(Collected data entries)
%%

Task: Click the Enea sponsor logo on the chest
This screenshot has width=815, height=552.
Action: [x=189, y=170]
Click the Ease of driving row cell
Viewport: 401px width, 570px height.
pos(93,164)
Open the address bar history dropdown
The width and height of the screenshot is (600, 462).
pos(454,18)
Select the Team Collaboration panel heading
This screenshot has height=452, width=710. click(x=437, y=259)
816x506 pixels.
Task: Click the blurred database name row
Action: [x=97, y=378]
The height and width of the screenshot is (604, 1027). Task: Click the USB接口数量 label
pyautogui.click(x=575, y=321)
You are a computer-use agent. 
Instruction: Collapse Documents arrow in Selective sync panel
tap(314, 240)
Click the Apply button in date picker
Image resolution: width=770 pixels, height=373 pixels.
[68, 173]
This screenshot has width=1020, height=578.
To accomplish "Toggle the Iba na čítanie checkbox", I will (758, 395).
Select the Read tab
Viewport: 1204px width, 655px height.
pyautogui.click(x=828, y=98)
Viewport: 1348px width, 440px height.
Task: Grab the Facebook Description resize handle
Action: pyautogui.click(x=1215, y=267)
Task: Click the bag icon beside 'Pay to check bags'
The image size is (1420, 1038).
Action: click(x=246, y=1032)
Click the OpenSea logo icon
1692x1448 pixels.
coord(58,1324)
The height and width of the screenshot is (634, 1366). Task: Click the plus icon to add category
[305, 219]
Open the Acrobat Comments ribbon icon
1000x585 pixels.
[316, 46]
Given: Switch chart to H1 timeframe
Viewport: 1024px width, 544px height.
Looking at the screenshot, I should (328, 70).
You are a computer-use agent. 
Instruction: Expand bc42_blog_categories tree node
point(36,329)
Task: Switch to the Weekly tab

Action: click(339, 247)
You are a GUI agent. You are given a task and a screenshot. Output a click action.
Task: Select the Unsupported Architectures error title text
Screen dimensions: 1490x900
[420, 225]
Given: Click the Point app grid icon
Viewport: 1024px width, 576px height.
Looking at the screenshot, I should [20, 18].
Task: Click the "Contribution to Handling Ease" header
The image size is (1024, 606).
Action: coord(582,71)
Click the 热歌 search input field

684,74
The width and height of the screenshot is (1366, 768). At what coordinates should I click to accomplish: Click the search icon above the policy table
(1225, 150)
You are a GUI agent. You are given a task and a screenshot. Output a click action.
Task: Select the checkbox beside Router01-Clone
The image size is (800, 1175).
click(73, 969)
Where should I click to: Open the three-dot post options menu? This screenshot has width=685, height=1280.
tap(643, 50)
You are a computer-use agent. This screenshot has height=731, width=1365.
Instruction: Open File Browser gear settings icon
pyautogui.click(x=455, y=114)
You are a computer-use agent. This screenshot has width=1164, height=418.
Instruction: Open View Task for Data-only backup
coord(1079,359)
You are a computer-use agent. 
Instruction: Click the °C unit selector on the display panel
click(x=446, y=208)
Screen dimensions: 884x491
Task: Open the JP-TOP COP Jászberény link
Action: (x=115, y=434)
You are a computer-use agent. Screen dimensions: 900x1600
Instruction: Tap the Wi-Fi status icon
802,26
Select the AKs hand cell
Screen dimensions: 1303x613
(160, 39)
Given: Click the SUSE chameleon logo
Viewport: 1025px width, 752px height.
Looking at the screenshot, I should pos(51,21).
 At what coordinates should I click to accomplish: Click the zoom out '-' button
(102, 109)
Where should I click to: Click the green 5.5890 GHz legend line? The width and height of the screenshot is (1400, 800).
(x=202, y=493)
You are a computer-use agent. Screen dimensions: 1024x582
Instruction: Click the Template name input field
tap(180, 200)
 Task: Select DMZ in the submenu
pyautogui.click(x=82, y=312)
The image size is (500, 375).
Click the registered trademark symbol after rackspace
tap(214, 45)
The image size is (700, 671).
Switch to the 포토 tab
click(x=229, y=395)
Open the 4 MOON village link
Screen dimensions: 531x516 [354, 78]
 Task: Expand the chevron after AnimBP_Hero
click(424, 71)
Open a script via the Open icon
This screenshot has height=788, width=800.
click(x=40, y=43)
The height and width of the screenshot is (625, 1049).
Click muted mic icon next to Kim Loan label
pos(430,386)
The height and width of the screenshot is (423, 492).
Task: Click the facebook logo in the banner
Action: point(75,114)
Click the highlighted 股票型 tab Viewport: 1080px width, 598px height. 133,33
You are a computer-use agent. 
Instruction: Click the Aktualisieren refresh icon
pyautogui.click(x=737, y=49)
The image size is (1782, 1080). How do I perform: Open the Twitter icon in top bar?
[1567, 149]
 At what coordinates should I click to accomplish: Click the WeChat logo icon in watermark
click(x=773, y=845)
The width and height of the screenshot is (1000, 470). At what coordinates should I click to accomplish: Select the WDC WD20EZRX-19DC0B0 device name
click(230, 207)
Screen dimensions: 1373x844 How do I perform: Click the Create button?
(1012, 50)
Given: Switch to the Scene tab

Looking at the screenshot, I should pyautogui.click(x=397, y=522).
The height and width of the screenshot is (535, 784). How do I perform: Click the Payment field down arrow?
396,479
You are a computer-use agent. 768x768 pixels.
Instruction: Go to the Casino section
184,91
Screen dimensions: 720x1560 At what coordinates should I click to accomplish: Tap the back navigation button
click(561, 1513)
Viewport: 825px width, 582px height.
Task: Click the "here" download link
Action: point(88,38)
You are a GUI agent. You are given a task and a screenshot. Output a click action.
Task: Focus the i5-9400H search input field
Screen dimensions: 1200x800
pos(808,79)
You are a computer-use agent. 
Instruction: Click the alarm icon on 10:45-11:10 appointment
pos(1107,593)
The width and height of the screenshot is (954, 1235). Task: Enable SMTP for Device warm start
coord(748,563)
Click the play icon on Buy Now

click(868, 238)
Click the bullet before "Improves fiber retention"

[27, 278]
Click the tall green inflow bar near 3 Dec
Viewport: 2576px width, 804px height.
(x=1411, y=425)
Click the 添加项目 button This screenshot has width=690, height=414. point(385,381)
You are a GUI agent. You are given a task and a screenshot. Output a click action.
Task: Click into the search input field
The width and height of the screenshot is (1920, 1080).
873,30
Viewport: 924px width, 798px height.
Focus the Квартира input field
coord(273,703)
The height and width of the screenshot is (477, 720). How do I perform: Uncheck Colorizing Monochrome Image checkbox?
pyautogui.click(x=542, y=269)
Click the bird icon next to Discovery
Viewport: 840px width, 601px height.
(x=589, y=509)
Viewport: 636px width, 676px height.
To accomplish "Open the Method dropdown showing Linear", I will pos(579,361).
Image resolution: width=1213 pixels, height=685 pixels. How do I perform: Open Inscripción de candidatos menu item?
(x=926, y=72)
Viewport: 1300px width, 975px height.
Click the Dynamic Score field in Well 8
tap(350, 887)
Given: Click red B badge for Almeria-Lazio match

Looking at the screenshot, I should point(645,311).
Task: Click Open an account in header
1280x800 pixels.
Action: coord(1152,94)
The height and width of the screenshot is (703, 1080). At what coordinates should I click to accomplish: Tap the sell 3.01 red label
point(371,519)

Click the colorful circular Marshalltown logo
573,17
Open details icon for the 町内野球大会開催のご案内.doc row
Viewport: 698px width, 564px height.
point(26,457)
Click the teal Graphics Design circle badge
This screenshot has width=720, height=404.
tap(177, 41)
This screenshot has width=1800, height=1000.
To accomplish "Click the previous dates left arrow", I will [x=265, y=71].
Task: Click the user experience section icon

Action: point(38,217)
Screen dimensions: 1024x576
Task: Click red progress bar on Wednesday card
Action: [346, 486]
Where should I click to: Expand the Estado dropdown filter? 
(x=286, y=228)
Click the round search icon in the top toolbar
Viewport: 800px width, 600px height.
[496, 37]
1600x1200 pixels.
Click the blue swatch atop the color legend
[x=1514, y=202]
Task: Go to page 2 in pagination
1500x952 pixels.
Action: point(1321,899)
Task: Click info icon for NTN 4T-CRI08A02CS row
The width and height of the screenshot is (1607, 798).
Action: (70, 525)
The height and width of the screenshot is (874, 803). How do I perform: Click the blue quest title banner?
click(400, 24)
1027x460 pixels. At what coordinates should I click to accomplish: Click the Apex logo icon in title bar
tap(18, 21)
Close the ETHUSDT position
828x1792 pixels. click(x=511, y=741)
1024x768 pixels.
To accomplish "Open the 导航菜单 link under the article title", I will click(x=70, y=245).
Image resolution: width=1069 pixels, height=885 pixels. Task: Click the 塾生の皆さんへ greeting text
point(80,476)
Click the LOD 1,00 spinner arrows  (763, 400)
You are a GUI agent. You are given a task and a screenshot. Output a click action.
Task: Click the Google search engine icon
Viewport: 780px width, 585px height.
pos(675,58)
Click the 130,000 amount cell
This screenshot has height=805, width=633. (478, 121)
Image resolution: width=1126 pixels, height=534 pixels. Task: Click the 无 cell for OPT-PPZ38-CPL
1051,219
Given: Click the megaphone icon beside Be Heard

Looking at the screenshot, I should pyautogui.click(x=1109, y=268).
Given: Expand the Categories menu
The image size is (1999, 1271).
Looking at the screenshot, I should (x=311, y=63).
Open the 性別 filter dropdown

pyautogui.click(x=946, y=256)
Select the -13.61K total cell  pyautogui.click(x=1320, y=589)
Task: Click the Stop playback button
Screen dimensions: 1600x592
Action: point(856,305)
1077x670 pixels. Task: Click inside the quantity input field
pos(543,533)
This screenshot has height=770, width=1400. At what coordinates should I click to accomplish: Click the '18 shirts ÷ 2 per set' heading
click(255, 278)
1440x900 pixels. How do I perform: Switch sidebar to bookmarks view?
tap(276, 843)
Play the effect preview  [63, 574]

%%

WHAT YOU WILL DO => Reproduce every line above that contains the string "header".

TASK SOLUTION =>
Task: Click the "Contribution to Handling Ease" header
Task: Click Open an account in header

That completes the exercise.